The message sent by the New Mexico Supreme Court is one that, for now, requires business owners to act against their desire to practice their business in accordance with their faith.
The concurring opinion offered by Justice Bosson signals the broader cultural themes of the case:
On a larger scale, this case provokes reflection on what this nation is all about, its promise of fairness, liberty, equality of opportunity, and justice. At its heart, this case teaches that at some point in our lives all of us must compromise, if only a little, to accommodate the contrasting values of others. A multicultural, pluralistic society, one of our nation’s strengths, demands no less. The Huguenins are free to think, to say, to believe, as they wish; they may pray to the God of their choice and follow those commandments in their personal lives wherever they lead. The Constitution protects the Huguenins in that respect and much more. But there is a price, one that we all have to pay somewhere in our civic life.

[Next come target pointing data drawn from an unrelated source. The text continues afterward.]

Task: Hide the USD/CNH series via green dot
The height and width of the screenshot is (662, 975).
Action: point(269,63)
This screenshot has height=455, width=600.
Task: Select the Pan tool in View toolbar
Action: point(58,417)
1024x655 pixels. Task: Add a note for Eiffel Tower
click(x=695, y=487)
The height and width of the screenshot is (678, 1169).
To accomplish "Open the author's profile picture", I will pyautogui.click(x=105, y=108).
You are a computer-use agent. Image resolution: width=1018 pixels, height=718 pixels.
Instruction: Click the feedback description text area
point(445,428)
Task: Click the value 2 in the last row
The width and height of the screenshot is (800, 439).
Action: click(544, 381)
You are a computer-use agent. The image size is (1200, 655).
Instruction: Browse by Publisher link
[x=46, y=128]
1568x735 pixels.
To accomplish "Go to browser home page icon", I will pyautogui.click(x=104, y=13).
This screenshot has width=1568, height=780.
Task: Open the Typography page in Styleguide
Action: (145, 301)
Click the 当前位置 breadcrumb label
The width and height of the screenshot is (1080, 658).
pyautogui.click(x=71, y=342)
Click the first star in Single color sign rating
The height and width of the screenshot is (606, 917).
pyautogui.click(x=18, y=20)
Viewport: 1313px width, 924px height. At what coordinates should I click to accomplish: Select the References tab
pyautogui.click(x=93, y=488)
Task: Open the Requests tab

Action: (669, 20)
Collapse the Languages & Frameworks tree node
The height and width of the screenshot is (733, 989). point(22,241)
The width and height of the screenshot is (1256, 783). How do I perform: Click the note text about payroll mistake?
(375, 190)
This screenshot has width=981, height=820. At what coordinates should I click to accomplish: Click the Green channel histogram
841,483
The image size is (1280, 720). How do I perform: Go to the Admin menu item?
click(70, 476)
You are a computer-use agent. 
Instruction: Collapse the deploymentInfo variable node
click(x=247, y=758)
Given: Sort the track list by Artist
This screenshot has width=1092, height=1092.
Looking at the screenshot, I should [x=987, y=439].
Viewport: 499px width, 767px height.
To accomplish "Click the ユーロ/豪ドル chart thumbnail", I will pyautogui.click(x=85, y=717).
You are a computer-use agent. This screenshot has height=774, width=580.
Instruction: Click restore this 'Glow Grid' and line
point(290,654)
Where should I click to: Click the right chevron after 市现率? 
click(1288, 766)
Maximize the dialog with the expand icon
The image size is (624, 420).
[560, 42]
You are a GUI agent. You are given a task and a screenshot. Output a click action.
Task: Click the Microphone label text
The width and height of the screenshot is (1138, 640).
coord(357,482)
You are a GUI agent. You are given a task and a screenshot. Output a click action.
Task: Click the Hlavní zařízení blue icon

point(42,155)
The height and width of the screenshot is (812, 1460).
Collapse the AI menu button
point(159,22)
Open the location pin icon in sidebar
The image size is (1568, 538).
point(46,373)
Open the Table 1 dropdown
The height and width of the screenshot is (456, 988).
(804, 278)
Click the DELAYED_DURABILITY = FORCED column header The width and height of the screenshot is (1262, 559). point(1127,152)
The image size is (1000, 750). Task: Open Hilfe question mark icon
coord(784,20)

In the smaller, more focused world of the marketplace, of commerce, of public accommodation, the Huguenins have to channel their conduct, not their beliefs, so as to leave space for other Americans who believe something different. That compromise is part of the glue that holds us together as a nation, the tolerance that lubricates the varied moving parts of us as a people. That sense of respect we owe others, whether or not we believe as they do, illuminates this country, setting it apart from the discord that afflicts much of the rest of the world. In short, I would say to the Huguenins, with the utmost respect: it is the price of citizenship. I therefore concur.
According to Justice Bossom, citizenship comes at a price. But so does a cross. To dignify the cross may mean we become less dignified in the eyes of our neighbors, and this happening at breakneck speed.
Christians are entering a new era in America. The moral revolution is more past tense than present tense.
But our knees shouldn’t be buckling or our fists clenched.
Christians should advocate for their rights on the basis of their earthly citizenship (Acts 25:1-27), but they shouldn’t be surprised when culture rejects them (Matt. 10:14).
We can hang our shoulders in despair at Christendom’s unraveling. Or, understanding that Christianity was never promised nor premised upon cultural privilege, we can get busy and stay busy doing what we’ve been doing the past 2000 years: Preaching that every kingdom is subject to the coming Kingdom, announcing what can never cause us to despair: “Behold, the Lamb of God who takes away the sin of the World” (John 1:29).